* [SOURCE EXCERPT]:
WESLEY HILLS, New York—The ceiling came crashing down on the three men on the staircase. The police detective, who went first, fell into the nearby bathroom, hit his head on the iron bathtub, and was knocked unconscious. The fugitive landed on his feet in front of the two police detectives and bounty hunter, Scott Bernstein, who were standing in the narrow hall.

“The detective who’s on my right engaged him, and [the fugitive] threw him like a rag doll off to his right,” Bernstein said.

“I’m ready to go, but all of the sudden the other detective jumps on him,” he said. The man backhanded the detective, who fell down the staircase behind them, breaking his leg.

They stood face to face. Bernstein grabbed him, and the two fought. They landed in the bedroom at the other end of the hall. Bernstein tried to arrest the man. The man grabbed his wrists. “I could hear the crunching of my bones,” Bernstein said.

“So all of the sudden he starts grabbing my arm and he starts biting on it—really hard. I can show you the teeth marks,” Bernstein said. He pointed to a series of white scars near his wrist. “These are all teeth marks.”

* [INFORMATION SHOWN]:
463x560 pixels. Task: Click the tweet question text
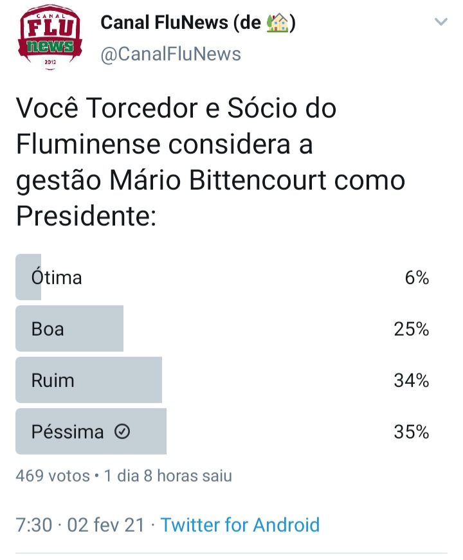tap(211, 162)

* [PROBLEMS AND TASKS]:
1. Please say whether each statement agrees with the Wesley Hills account, answering yes or no and quoting the words that decide it: (a) The detective who went first was knocked unconscious after striking the bathtub. (b) The second detective to jump on the fugitive broke his arm in the fall. (c) Bernstein and the fugitive ended up fighting in the bathroom.
2. Write the next part of the Wesley Hills account, picking up after its last sentence.
Nothing in the data is needed.

* [ANSWERS FOR THE EXERCISE]:
1.
(a) Yes: "hit his head on the iron bathtub, and was knocked unconscious."
(b) No: "fell down the staircase behind them, breaking his leg."
(c) No: "They landed in the bedroom at the other end of the hall."

2.
As the two continued fighting, one of the injured officers called in backup. The S.W.A.T. team showed up, and pulled the man off Bernstein. “This guy was like Superman strength. It look five officers to help me finally restrain him,” he said.

For Bernstein, this was just another day on the job. As one of the world’s top bounty hunters, he has captured more than 6,300 fugitives. He is the founder of the Bounty Hunter Training Academy, the only nationwide elite tactical training center in the world.

He is also the founder and director of Child Recovery International (CRI), the only international child recovery agency, which has the world’s highest recovery rates. They have recovered more than 680 children and 1,500 adults—from runaways to those taken by kidnappers and human traffickers.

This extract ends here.